Gardens for the Soul

May 22nd, 2012
Latymer, The Mediterranean Gardener

"The Mediterranean Gardener" by Hugo Latymer (1990, 1st edition) offers ideas for bringing a southern European feel to your garden or terrace.

I confess.  I’m a bookseller whose hands are often dirty.  Yes, I’m a gardener.  Therefore, my bookstore has an abundance of books and periodicals related to gardens, plants, and nature.

To me, gardening is a creative act that connects us with the rhythms of the seasons and the natural world. It reminds us that we are creators as well as created.

There is little to compare with a freshly picked tomato warm from the sun.  Unless perhaps an old-fashioned rose, heavy with fragrance.  Or herbs to heal and to season our food.  Or a well established water garden where koi swim dreamily among the plants.

Vegetables, flowers, herbs, water gardens – it matters not. The act of making things grow and tending them is what counts.

Come and search Cat’s Cradle Books to cultivate your own soul garden.

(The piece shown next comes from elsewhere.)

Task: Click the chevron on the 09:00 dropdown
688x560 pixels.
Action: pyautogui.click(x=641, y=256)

Water and Rock: Ancient Words on Strength

May 16th, 2012
water and rock

Garden Creek, North Carolina. Copyright 2012, K. S. Carter, all rights reserved.

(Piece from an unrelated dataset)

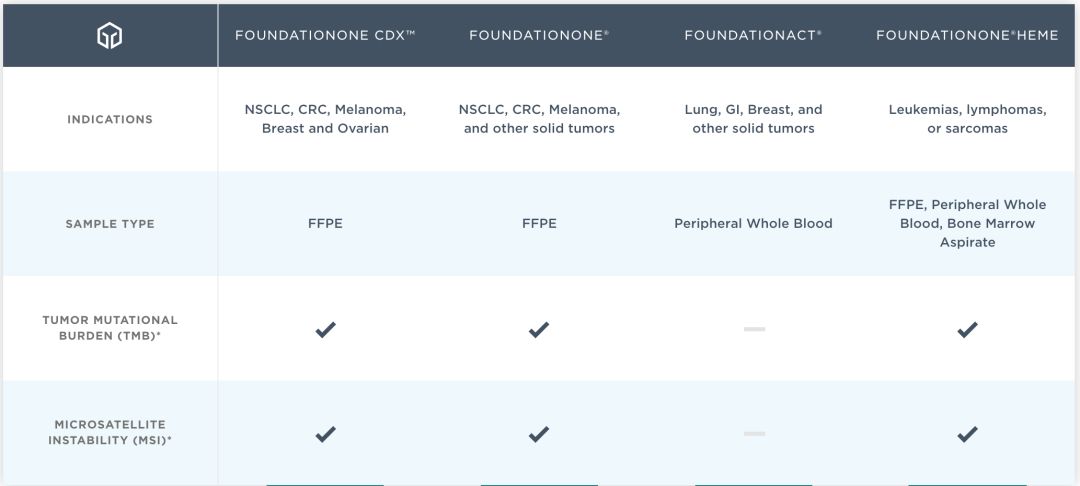
Task: Click TMB checkmark in the FoundationOne column
Action: [x=539, y=329]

Water is fluid, soft, and yielding. But water will wear away rock, which is rigid and cannot yield. As a rule, whatever is fluid, soft, and yielding will overcome whatever is rigid and hard. This is another paradox: what is soft is strong.

-  Lao-Tzu (600 B.C.)
Visit Cat’s Cradle Books for more words of wisdom from Asia.

Re-reading the Living Book of Nature

May 6th, 2012
Great Blue Heron

Great Blue Heron, North Carolina, May 2012. Copyright, Kathy Carter, all rights reserved.

The book of living nature
is unlike other books in this respect:
One can read it over and over,
and always find new meanings.
It is a book that goes to press every night,
and comes forth fresh every morning.

- John Burroughs (1837-1921)

Power and Art: Machiavelli and the Italian Renaissance

May 3rd, 2012

Il Principe (The Prince) by Niccolò Machiavelli. "La Nuova Italia" Editrice, 1941.

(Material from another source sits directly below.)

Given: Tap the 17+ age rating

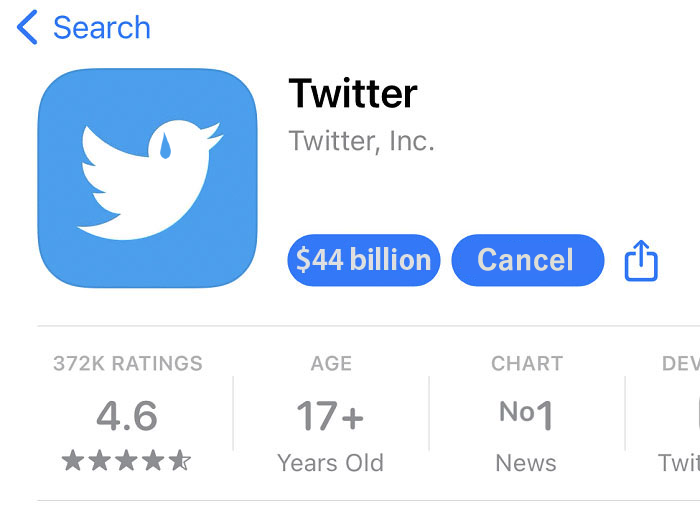Looking at the screenshot, I should tap(330, 414).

Born on May 3, 1469, Machiavelli remains, if not a household word, then one of the most recognizable names of the Italian Renaissance.  ”Machiavellian” has earned a permanent place in the English language.  The Prince, one of his most important treatises, continues to be standard reading in university classrooms and a roadmap for political behavior in our time.  Whether he meant The Prince as satire or as a serious tribute to the Medici and other power brokers of the 15th and 16th centuries, his work has left a mark on our culture that continues to this, the 543rd anniversary of his birth in Florence, Italy.

The Florentine Renaissance, within which Machiavelli lived (1469-1527), was a study in paradox and contrast.  Florence rose from the bleak ashes of the Black Death (as depicted in Boccaccio’s Decameron), during which 70% of the city’s population either died or went elsewhere, to become a booming center of textiles (first wool, then silk) and finance (the banking enterprises of families like the Medici).  It was a city where money talked and power rested in the hands of the Medici family during most of the period.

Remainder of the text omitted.